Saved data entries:
****************

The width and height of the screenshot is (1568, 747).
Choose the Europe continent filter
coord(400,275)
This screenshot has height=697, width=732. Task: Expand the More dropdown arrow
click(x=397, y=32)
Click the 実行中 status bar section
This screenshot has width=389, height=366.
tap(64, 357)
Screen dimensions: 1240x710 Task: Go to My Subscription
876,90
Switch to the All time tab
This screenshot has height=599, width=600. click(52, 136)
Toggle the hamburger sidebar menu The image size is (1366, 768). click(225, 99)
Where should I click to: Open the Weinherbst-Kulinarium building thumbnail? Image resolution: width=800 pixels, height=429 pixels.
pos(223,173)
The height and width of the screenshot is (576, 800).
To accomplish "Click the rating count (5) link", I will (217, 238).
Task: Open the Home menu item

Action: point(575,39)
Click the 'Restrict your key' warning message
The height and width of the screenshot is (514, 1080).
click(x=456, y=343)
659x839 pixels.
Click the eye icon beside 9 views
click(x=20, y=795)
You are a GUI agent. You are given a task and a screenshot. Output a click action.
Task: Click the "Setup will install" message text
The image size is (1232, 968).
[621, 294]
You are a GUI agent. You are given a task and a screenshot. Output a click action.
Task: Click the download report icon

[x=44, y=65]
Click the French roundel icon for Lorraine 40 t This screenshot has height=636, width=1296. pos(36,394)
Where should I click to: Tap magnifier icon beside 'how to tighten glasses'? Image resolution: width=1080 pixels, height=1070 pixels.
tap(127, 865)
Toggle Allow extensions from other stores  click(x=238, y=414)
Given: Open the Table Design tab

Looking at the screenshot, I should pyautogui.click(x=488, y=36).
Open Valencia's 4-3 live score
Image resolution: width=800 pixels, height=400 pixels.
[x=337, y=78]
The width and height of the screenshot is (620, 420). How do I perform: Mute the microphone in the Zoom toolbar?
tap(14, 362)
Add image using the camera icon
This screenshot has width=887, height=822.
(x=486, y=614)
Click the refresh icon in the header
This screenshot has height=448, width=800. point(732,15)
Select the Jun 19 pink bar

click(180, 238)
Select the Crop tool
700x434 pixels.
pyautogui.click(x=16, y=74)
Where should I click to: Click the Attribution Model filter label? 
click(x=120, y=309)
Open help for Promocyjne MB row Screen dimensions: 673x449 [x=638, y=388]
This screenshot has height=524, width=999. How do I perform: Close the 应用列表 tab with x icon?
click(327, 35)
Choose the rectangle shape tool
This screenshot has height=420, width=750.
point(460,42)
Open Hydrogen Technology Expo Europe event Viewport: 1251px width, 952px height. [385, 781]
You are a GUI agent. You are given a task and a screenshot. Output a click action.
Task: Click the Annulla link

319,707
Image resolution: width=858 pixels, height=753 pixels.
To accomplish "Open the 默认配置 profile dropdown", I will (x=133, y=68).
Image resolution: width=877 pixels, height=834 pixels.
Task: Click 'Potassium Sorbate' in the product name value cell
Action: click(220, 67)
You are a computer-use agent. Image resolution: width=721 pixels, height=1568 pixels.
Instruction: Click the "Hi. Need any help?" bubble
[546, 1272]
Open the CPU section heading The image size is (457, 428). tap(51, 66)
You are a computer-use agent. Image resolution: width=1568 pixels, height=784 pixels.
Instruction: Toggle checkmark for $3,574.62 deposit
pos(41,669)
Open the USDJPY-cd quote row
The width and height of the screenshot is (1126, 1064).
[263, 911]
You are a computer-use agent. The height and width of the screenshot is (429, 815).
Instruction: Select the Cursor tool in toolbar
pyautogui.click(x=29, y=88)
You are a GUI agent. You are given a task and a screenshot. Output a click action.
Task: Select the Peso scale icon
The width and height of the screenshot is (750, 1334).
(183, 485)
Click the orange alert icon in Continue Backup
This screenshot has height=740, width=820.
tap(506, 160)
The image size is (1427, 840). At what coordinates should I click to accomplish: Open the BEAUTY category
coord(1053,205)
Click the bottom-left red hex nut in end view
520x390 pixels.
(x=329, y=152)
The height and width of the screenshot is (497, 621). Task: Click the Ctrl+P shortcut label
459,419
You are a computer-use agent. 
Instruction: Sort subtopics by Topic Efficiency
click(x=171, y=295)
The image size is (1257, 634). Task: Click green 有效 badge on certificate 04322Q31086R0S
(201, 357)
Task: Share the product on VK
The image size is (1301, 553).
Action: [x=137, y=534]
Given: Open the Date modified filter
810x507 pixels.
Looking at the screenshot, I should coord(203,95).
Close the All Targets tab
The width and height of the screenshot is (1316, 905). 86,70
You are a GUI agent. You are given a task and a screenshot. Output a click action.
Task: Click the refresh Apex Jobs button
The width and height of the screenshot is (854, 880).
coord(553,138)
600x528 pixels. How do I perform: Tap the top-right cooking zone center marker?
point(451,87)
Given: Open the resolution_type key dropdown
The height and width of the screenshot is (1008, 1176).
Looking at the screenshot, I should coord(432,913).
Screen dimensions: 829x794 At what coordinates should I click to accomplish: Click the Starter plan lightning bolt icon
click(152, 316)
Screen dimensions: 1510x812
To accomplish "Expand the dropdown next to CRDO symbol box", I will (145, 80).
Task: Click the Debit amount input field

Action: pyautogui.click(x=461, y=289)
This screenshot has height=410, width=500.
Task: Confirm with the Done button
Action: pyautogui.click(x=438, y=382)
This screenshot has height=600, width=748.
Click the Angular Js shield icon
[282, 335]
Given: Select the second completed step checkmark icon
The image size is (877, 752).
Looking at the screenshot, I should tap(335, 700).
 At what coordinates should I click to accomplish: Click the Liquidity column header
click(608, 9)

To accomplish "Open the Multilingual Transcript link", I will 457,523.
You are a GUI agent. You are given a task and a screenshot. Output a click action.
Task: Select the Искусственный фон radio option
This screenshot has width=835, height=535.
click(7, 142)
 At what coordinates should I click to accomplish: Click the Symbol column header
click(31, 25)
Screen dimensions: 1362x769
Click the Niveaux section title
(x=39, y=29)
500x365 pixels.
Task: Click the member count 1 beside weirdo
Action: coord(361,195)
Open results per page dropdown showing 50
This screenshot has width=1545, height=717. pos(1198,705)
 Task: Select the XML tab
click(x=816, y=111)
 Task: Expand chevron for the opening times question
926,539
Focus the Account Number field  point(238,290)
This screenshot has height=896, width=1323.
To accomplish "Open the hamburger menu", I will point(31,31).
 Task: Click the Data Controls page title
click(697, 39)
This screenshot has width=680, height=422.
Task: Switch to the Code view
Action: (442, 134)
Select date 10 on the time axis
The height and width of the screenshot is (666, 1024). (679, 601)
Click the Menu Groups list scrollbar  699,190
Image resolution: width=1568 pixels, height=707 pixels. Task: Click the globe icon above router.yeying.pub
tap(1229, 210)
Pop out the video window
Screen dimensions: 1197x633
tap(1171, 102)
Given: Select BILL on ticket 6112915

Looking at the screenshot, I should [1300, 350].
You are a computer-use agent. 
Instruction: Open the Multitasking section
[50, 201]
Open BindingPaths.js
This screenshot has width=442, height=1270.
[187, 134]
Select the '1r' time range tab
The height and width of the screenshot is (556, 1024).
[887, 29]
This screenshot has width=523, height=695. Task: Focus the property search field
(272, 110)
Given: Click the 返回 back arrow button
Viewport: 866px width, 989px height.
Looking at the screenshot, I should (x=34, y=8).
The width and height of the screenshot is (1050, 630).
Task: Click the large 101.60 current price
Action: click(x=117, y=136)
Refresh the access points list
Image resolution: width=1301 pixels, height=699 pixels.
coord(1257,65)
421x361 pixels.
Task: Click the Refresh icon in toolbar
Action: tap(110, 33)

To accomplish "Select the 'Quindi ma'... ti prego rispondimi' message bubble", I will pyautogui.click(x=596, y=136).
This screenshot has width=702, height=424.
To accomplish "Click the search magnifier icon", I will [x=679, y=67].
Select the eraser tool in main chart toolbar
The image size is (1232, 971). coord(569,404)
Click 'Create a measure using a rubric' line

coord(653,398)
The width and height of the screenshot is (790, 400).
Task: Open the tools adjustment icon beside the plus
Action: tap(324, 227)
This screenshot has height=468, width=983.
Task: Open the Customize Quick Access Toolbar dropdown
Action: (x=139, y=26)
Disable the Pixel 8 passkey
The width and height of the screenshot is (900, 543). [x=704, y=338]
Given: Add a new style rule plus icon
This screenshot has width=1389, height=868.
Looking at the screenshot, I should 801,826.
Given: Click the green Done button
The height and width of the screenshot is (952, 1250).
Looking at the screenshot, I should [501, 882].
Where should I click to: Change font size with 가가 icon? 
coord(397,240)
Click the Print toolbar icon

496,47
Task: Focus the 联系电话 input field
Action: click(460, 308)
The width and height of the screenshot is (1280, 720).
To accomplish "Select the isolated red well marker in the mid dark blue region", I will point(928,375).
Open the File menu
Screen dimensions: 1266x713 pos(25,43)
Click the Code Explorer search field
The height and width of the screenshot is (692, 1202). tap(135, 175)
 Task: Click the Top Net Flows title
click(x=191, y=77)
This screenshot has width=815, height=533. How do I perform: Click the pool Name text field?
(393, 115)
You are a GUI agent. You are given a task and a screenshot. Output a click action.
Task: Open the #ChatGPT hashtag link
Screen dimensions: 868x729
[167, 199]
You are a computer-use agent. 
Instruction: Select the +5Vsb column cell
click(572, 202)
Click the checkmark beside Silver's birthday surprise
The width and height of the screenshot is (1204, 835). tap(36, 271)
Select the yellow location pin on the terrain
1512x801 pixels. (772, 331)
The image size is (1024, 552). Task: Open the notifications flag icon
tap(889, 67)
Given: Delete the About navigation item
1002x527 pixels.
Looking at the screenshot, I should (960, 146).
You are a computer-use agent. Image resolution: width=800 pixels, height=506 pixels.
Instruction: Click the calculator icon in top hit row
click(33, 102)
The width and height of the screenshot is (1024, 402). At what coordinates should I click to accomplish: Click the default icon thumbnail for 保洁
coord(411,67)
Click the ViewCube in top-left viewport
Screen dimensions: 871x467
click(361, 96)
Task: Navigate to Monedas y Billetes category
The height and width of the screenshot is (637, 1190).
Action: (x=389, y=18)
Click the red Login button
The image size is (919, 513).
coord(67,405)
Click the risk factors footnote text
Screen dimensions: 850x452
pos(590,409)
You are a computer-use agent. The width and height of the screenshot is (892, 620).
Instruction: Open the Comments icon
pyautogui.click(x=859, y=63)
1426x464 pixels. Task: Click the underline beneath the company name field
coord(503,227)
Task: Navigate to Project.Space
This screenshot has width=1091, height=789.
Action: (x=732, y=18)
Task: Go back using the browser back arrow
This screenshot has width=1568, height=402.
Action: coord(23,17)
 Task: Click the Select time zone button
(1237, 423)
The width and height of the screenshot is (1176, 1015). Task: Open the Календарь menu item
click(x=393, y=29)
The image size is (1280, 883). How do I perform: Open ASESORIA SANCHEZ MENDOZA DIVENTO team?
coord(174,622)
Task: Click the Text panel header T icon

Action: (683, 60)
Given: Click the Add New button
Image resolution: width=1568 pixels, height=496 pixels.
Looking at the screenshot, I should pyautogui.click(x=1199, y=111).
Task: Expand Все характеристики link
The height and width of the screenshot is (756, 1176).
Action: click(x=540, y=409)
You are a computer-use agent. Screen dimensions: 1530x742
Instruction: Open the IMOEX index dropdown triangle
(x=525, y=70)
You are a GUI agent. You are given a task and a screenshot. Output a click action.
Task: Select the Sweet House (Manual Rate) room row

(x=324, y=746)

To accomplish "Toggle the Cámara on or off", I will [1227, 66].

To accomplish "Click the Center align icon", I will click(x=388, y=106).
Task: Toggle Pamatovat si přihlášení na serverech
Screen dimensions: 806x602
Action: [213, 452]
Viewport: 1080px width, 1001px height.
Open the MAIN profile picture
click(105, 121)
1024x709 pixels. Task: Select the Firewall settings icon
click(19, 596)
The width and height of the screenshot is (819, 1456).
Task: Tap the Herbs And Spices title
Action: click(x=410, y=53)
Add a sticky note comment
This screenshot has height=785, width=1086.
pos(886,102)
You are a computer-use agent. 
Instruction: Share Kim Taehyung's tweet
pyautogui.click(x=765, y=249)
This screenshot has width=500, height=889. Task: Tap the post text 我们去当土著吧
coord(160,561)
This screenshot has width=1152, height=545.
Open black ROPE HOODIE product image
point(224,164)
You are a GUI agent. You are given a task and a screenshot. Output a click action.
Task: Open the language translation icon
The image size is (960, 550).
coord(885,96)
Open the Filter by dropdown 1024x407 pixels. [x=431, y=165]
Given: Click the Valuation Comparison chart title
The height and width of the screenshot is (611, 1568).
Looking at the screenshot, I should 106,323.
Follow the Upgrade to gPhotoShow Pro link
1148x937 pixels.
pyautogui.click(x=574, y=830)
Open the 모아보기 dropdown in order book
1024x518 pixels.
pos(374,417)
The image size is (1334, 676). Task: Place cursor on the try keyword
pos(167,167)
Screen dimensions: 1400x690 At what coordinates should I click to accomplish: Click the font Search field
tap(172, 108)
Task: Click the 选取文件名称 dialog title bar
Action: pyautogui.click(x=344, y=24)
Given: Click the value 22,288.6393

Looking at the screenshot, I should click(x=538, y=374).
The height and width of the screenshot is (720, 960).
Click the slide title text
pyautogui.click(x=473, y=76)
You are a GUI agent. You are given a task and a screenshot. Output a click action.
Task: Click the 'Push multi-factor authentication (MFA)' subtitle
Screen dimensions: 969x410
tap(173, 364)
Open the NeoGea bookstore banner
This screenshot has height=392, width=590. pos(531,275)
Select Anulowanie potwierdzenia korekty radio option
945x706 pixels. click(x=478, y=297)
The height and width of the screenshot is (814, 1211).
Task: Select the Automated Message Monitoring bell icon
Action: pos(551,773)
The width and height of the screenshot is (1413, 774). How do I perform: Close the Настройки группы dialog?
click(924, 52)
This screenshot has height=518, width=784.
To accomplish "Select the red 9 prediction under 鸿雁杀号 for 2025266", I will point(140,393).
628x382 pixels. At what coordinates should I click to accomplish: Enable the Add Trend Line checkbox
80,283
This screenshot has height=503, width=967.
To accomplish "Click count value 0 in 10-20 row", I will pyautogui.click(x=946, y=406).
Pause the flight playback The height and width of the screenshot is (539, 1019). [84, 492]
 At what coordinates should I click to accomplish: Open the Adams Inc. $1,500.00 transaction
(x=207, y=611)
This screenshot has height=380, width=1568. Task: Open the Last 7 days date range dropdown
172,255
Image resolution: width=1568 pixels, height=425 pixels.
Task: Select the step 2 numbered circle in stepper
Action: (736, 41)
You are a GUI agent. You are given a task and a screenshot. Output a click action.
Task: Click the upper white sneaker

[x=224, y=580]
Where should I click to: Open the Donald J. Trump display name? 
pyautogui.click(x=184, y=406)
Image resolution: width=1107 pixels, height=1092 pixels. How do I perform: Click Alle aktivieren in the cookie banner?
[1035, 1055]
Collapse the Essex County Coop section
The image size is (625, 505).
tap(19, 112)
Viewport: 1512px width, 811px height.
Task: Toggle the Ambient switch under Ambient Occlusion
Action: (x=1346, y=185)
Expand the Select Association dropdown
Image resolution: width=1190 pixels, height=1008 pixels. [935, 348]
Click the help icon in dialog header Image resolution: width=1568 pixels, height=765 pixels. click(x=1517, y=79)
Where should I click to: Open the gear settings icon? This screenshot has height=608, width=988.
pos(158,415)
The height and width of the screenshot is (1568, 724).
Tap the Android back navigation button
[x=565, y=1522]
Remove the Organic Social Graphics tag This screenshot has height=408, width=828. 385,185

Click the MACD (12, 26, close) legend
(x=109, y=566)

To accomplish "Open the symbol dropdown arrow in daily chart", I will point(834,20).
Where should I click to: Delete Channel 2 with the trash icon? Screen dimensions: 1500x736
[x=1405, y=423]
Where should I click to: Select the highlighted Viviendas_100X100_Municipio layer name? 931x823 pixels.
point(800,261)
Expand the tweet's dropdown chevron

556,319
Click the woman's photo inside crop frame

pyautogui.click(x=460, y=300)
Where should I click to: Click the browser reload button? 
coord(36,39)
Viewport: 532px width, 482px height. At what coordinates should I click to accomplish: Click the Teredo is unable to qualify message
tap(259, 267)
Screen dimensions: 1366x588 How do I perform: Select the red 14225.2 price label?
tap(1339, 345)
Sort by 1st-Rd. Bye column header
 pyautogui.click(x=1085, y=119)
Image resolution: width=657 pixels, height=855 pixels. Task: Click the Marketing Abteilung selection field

****************

**EXERCISE:**
Look above for the line holding "You are a computer-use agent. Image resolution: width=721", then set down exactly that line and every line after it up to and including the line holding "Task: Select the Peso scale icon", with nothing else.

**THE ANSWER:**
You are a computer-use agent. Image resolution: width=721 pixels, height=1568 pixels.
Instruction: Click the "Hi. Need any help?" bubble
[546, 1272]
Open the CPU section heading The image size is (457, 428). tap(51, 66)
You are a computer-use agent. Image resolution: width=1568 pixels, height=784 pixels.
Instruction: Toggle checkmark for $3,574.62 deposit
pos(41,669)
Open the USDJPY-cd quote row
The width and height of the screenshot is (1126, 1064).
[263, 911]
You are a computer-use agent. The height and width of the screenshot is (429, 815).
Instruction: Select the Cursor tool in toolbar
pyautogui.click(x=29, y=88)
You are a GUI agent. You are given a task and a screenshot. Output a click action.
Task: Select the Peso scale icon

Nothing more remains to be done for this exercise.